Layer 5: Trust Security Center

Trust Security Center provides user-visible and administrator-reviewable security posture. It helps surface device trust state, security service state, policy posture, and relevant trust signals without exposing message plaintext or bypassing app-level confidentiality controls.

Layer 6: Application-Level Security

Application-level security remains essential. Enigm App uses protected key material, secure device storage, end-to-end encryption, verification workflows, account security, and trusted device association. Enigm OS can provide additional endpoint hardening and trust signals, but Enigm App security does not depend solely on OS trust.
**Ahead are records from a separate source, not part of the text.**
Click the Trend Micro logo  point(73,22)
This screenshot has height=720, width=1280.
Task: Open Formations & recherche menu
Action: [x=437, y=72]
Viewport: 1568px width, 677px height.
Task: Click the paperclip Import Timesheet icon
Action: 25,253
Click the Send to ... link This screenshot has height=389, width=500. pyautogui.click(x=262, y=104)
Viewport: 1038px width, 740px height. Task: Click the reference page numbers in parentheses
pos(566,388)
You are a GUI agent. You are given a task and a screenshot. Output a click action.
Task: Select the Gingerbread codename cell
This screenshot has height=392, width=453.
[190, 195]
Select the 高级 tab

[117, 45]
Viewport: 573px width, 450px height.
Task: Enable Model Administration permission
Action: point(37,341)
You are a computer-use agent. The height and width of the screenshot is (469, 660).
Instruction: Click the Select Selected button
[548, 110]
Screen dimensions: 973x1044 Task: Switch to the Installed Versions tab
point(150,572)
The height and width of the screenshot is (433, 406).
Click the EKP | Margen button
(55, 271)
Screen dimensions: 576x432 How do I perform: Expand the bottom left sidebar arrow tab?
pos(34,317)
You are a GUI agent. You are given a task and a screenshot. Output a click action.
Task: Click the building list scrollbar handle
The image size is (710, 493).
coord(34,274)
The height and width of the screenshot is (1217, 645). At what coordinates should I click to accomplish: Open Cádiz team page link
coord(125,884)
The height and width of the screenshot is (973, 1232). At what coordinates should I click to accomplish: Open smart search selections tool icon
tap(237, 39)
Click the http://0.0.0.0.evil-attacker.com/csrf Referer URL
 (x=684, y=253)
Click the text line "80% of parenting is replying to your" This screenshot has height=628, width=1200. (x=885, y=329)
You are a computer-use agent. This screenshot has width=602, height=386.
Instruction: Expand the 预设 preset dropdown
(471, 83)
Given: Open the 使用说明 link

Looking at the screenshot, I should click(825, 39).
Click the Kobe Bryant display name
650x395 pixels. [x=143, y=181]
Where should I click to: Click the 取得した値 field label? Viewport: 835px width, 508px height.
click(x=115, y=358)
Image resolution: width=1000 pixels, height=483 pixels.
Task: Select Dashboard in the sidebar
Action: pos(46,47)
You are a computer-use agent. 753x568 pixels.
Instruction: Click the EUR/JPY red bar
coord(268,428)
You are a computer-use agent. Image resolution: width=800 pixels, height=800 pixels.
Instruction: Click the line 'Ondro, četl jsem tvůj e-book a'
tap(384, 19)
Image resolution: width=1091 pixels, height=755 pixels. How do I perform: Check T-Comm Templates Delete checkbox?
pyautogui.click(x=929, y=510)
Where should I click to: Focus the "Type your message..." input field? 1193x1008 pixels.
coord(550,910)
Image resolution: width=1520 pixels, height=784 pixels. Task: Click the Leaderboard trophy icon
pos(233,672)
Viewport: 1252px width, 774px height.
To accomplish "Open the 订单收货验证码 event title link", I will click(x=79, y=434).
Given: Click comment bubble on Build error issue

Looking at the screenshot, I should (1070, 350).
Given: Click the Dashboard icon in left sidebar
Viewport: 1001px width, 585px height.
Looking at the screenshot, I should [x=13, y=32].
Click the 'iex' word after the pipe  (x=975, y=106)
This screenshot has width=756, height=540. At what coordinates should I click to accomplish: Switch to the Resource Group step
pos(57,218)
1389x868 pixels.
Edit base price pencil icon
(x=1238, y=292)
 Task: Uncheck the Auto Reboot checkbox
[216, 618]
Production Security Requirements

Production Enigm OS deployments must be governed by controlled security requirements. Conceptual production requirements include:
  • Locked device state.
  • Verified software state.
  • Production signing.
  • Protected update chain.
  • Security policy enforcement.
  • Controlled rollout behavior.
  • Release lifecycle review.
  • Trust Security Center visibility.
  • Device management lifecycle controls where enabled.
These requirements are intended to prevent unmanaged production drift and preserve trust in deployed device state. The exact validation procedures are not documented publicly.

Relationship With Enigm App

Enigm App remains the primary user-facing product. Enigm OS can strengthen the device environment used by Enigm App through device posture, policy enforcement, platform hardening, and security service state. These signals may support trusted device decisions, managed device behavior, secure messaging eligibility, secure call eligibility, and enterprise review. Enigm OS does not provide message plaintext access. Enigm App message confidentiality depends on app-level encryption, protected key material, trusted device association, and verification workflows.

Relationship With Trust Security Center

Trust Security Center is the user-facing and administrator-reviewable security posture surface for Enigm OS. It is intended to expose high-level trust state, device posture, policy status, security service state, and relevant security indicators. It provides visibility into device security without converting device management into message access. Trust Security Center does not replace cryptographic verification workflows in Enigm App.

Relationship With OTA

OTA is the controlled update architecture for Enigm OS. OTA supports release lifecycle, signing, update verification, controlled rollout, client verification, and rollback-aware security policy where supported. The update chain is part of the Enigm OS trust model because device security depends on trusted production software state. OTA does not replace device trust evaluation. It contributes to trusted software state as one layer in the broader security architecture.

Security Limitations

Enigm OS reduces risk but does not eliminate risk. Examples of residual risk include:
  • Compromised trusted users.
  • Social engineering.
  • Physical coercion.
  • Vulnerable third-party systems.
  • Future unknown vulnerabilities.
  • Authorized local access followed by manual disclosure.
  • Malicious or compromised external participants.
  • Security decisions made outside Enigm controls.
Enigm OS should be evaluated as a device hardening and trust layer within a broader security architecture. It does not replace user awareness, organizational policy, secure account practices, end-to-end encryption, or application-level security.